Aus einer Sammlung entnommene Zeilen
============================================================

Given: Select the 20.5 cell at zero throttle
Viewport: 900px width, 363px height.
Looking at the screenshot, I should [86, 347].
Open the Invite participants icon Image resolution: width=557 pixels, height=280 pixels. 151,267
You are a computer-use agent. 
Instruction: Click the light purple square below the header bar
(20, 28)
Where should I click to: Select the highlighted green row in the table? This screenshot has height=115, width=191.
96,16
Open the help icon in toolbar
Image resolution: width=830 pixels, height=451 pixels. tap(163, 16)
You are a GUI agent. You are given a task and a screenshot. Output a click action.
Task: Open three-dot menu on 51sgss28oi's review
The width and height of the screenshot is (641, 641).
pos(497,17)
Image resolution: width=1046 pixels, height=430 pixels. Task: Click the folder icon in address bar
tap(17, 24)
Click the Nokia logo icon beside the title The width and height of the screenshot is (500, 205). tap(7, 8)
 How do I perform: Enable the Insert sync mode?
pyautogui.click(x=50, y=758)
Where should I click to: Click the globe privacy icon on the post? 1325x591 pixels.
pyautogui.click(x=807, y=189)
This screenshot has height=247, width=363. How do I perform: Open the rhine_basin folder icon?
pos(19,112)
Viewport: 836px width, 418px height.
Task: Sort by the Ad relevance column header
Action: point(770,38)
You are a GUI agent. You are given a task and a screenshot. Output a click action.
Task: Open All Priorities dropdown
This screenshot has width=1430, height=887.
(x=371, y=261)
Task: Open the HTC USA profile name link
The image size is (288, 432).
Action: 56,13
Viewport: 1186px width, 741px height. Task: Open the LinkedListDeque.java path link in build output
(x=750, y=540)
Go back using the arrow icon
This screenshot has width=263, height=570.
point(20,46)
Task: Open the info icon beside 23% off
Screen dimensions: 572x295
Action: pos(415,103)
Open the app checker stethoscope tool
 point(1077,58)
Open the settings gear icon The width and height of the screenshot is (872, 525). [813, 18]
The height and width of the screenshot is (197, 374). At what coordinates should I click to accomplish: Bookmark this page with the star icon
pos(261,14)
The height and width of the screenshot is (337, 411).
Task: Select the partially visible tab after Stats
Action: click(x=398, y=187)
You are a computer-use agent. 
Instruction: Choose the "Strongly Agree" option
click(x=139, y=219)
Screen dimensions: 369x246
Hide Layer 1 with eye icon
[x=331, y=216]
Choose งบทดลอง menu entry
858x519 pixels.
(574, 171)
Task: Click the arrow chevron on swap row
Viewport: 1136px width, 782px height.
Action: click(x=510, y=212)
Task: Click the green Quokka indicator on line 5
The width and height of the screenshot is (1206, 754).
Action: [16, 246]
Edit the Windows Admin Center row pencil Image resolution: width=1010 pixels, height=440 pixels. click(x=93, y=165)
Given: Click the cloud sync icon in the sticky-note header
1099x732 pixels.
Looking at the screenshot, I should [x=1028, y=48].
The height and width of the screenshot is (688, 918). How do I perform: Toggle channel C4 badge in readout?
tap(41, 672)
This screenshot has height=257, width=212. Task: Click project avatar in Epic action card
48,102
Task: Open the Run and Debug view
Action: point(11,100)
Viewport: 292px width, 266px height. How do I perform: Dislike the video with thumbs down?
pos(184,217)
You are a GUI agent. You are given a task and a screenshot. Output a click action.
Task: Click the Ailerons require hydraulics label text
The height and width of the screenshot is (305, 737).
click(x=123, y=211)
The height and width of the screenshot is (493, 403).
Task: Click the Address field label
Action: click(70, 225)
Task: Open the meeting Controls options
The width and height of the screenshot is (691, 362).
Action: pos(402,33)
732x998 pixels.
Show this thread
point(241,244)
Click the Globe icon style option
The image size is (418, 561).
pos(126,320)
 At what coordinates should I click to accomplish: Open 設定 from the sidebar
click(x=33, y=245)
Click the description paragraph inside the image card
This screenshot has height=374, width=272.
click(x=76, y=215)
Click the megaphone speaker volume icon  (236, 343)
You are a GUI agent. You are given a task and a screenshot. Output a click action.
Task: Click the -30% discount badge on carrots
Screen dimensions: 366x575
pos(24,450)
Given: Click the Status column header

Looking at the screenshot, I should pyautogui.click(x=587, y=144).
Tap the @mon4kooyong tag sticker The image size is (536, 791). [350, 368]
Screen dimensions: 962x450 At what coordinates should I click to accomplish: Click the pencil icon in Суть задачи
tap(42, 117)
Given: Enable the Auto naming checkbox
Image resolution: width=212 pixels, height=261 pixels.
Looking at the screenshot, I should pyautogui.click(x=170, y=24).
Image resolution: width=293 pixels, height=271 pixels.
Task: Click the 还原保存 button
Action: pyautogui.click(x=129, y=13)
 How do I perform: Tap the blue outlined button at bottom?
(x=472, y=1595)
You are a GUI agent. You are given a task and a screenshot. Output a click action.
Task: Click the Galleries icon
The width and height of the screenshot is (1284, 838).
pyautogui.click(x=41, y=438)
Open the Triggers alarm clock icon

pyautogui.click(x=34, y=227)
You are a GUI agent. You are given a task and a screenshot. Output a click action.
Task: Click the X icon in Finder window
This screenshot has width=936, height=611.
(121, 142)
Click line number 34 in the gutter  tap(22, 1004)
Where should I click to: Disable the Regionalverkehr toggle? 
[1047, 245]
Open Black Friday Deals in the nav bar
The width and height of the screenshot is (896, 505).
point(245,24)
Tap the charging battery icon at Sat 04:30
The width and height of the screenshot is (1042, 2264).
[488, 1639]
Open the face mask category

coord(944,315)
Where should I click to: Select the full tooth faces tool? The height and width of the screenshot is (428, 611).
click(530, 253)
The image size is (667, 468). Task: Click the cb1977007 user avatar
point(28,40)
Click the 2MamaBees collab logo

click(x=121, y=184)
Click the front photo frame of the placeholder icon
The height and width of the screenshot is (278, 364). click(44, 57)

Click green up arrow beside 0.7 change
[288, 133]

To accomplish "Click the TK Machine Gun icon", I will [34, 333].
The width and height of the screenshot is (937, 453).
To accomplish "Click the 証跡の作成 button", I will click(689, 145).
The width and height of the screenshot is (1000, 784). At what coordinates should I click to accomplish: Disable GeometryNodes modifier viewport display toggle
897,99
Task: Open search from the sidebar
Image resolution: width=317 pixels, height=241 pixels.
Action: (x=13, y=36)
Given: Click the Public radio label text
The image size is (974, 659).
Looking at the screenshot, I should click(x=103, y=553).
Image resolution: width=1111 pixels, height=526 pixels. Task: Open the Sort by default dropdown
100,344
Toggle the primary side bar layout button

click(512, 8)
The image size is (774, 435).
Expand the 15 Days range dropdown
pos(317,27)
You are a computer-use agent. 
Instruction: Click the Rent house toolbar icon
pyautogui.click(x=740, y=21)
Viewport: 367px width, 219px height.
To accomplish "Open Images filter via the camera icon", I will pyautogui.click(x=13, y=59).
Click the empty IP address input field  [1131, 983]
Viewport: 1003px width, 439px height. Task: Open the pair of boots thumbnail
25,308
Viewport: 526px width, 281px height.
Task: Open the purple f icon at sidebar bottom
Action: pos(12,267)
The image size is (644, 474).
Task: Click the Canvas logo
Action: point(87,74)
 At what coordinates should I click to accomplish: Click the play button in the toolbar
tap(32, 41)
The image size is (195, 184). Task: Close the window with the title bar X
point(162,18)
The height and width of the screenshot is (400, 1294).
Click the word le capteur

============================================================

Aufgabenstellung —
Übertrage sämtliche Zeilen oben unverändert, Zeichen für Zeichen.

Ergebnis —
Given: Select the 20.5 cell at zero throttle
Viewport: 900px width, 363px height.
Looking at the screenshot, I should [86, 347].
Open the Invite participants icon Image resolution: width=557 pixels, height=280 pixels. 151,267
You are a computer-use agent. 
Instruction: Click the light purple square below the header bar
(20, 28)
Where should I click to: Select the highlighted green row in the table? This screenshot has height=115, width=191.
96,16
Open the help icon in toolbar
Image resolution: width=830 pixels, height=451 pixels. tap(163, 16)
You are a GUI agent. You are given a task and a screenshot. Output a click action.
Task: Open three-dot menu on 51sgss28oi's review
The width and height of the screenshot is (641, 641).
pos(497,17)
Image resolution: width=1046 pixels, height=430 pixels. Task: Click the folder icon in address bar
tap(17, 24)
Click the Nokia logo icon beside the title The width and height of the screenshot is (500, 205). tap(7, 8)
 How do I perform: Enable the Insert sync mode?
pyautogui.click(x=50, y=758)
Where should I click to: Click the globe privacy icon on the post? 1325x591 pixels.
pyautogui.click(x=807, y=189)
This screenshot has height=247, width=363. How do I perform: Open the rhine_basin folder icon?
pos(19,112)
Viewport: 836px width, 418px height.
Task: Sort by the Ad relevance column header
Action: point(770,38)
You are a GUI agent. You are given a task and a screenshot. Output a click action.
Task: Open All Priorities dropdown
This screenshot has width=1430, height=887.
(x=371, y=261)
Task: Open the HTC USA profile name link
The image size is (288, 432).
Action: 56,13
Viewport: 1186px width, 741px height. Task: Open the LinkedListDeque.java path link in build output
(x=750, y=540)
Go back using the arrow icon
This screenshot has width=263, height=570.
point(20,46)
Task: Open the info icon beside 23% off
Screen dimensions: 572x295
Action: pos(415,103)
Open the app checker stethoscope tool
 point(1077,58)
Open the settings gear icon The width and height of the screenshot is (872, 525). [813, 18]
The height and width of the screenshot is (197, 374). At what coordinates should I click to accomplish: Bookmark this page with the star icon
pos(261,14)
The height and width of the screenshot is (337, 411).
Task: Select the partially visible tab after Stats
Action: click(x=398, y=187)
You are a computer-use agent. 
Instruction: Choose the "Strongly Agree" option
click(x=139, y=219)
Screen dimensions: 369x246
Hide Layer 1 with eye icon
[x=331, y=216]
Choose งบทดลอง menu entry
858x519 pixels.
(574, 171)
Task: Click the arrow chevron on swap row
Viewport: 1136px width, 782px height.
Action: click(x=510, y=212)
Task: Click the green Quokka indicator on line 5
The width and height of the screenshot is (1206, 754).
Action: [16, 246]
Edit the Windows Admin Center row pencil Image resolution: width=1010 pixels, height=440 pixels. click(x=93, y=165)
Given: Click the cloud sync icon in the sticky-note header
1099x732 pixels.
Looking at the screenshot, I should [x=1028, y=48].
The height and width of the screenshot is (688, 918). How do I perform: Toggle channel C4 badge in readout?
tap(41, 672)
This screenshot has height=257, width=212. Task: Click project avatar in Epic action card
48,102
Task: Open the Run and Debug view
Action: point(11,100)
Viewport: 292px width, 266px height. How do I perform: Dislike the video with thumbs down?
pos(184,217)
You are a GUI agent. You are given a task and a screenshot. Output a click action.
Task: Click the Ailerons require hydraulics label text
The height and width of the screenshot is (305, 737).
click(x=123, y=211)
The height and width of the screenshot is (493, 403).
Task: Click the Address field label
Action: click(70, 225)
Task: Open the meeting Controls options
The width and height of the screenshot is (691, 362).
Action: pos(402,33)
732x998 pixels.
Show this thread
point(241,244)
Click the Globe icon style option
The image size is (418, 561).
pos(126,320)
 At what coordinates should I click to accomplish: Open 設定 from the sidebar
click(x=33, y=245)
Click the description paragraph inside the image card
This screenshot has height=374, width=272.
click(x=76, y=215)
Click the megaphone speaker volume icon  (236, 343)
You are a GUI agent. You are given a task and a screenshot. Output a click action.
Task: Click the -30% discount badge on carrots
Screen dimensions: 366x575
pos(24,450)
Given: Click the Status column header

Looking at the screenshot, I should pyautogui.click(x=587, y=144).
Tap the @mon4kooyong tag sticker The image size is (536, 791). [350, 368]
Screen dimensions: 962x450 At what coordinates should I click to accomplish: Click the pencil icon in Суть задачи
tap(42, 117)
Given: Enable the Auto naming checkbox
Image resolution: width=212 pixels, height=261 pixels.
Looking at the screenshot, I should pyautogui.click(x=170, y=24).
Image resolution: width=293 pixels, height=271 pixels.
Task: Click the 还原保存 button
Action: pyautogui.click(x=129, y=13)
 How do I perform: Tap the blue outlined button at bottom?
(x=472, y=1595)
You are a GUI agent. You are given a task and a screenshot. Output a click action.
Task: Click the Galleries icon
The width and height of the screenshot is (1284, 838).
pyautogui.click(x=41, y=438)
Open the Triggers alarm clock icon

pyautogui.click(x=34, y=227)
You are a GUI agent. You are given a task and a screenshot. Output a click action.
Task: Click the X icon in Finder window
This screenshot has width=936, height=611.
(121, 142)
Click line number 34 in the gutter  tap(22, 1004)
Where should I click to: Disable the Regionalverkehr toggle? 
[1047, 245]
Open Black Friday Deals in the nav bar
The width and height of the screenshot is (896, 505).
point(245,24)
Tap the charging battery icon at Sat 04:30
The width and height of the screenshot is (1042, 2264).
[488, 1639]
Open the face mask category

coord(944,315)
Where should I click to: Select the full tooth faces tool? The height and width of the screenshot is (428, 611).
click(530, 253)
The image size is (667, 468). Task: Click the cb1977007 user avatar
point(28,40)
Click the 2MamaBees collab logo

click(x=121, y=184)
Click the front photo frame of the placeholder icon
The height and width of the screenshot is (278, 364). click(44, 57)

Click green up arrow beside 0.7 change
[288, 133]

To accomplish "Click the TK Machine Gun icon", I will [34, 333].
The width and height of the screenshot is (937, 453).
To accomplish "Click the 証跡の作成 button", I will click(689, 145).
The width and height of the screenshot is (1000, 784). At what coordinates should I click to accomplish: Disable GeometryNodes modifier viewport display toggle
897,99
Task: Open search from the sidebar
Image resolution: width=317 pixels, height=241 pixels.
Action: (x=13, y=36)
Given: Click the Public radio label text
The image size is (974, 659).
Looking at the screenshot, I should click(x=103, y=553).
Image resolution: width=1111 pixels, height=526 pixels. Task: Open the Sort by default dropdown
100,344
Toggle the primary side bar layout button

click(512, 8)
The image size is (774, 435).
Expand the 15 Days range dropdown
pos(317,27)
You are a computer-use agent. 
Instruction: Click the Rent house toolbar icon
pyautogui.click(x=740, y=21)
Viewport: 367px width, 219px height.
To accomplish "Open Images filter via the camera icon", I will pyautogui.click(x=13, y=59).
Click the empty IP address input field  [1131, 983]
Viewport: 1003px width, 439px height. Task: Open the pair of boots thumbnail
25,308
Viewport: 526px width, 281px height.
Task: Open the purple f icon at sidebar bottom
Action: pos(12,267)
The image size is (644, 474).
Task: Click the Canvas logo
Action: point(87,74)
 At what coordinates should I click to accomplish: Click the play button in the toolbar
tap(32, 41)
The image size is (195, 184). Task: Close the window with the title bar X
point(162,18)
The height and width of the screenshot is (400, 1294).
Click the word le capteur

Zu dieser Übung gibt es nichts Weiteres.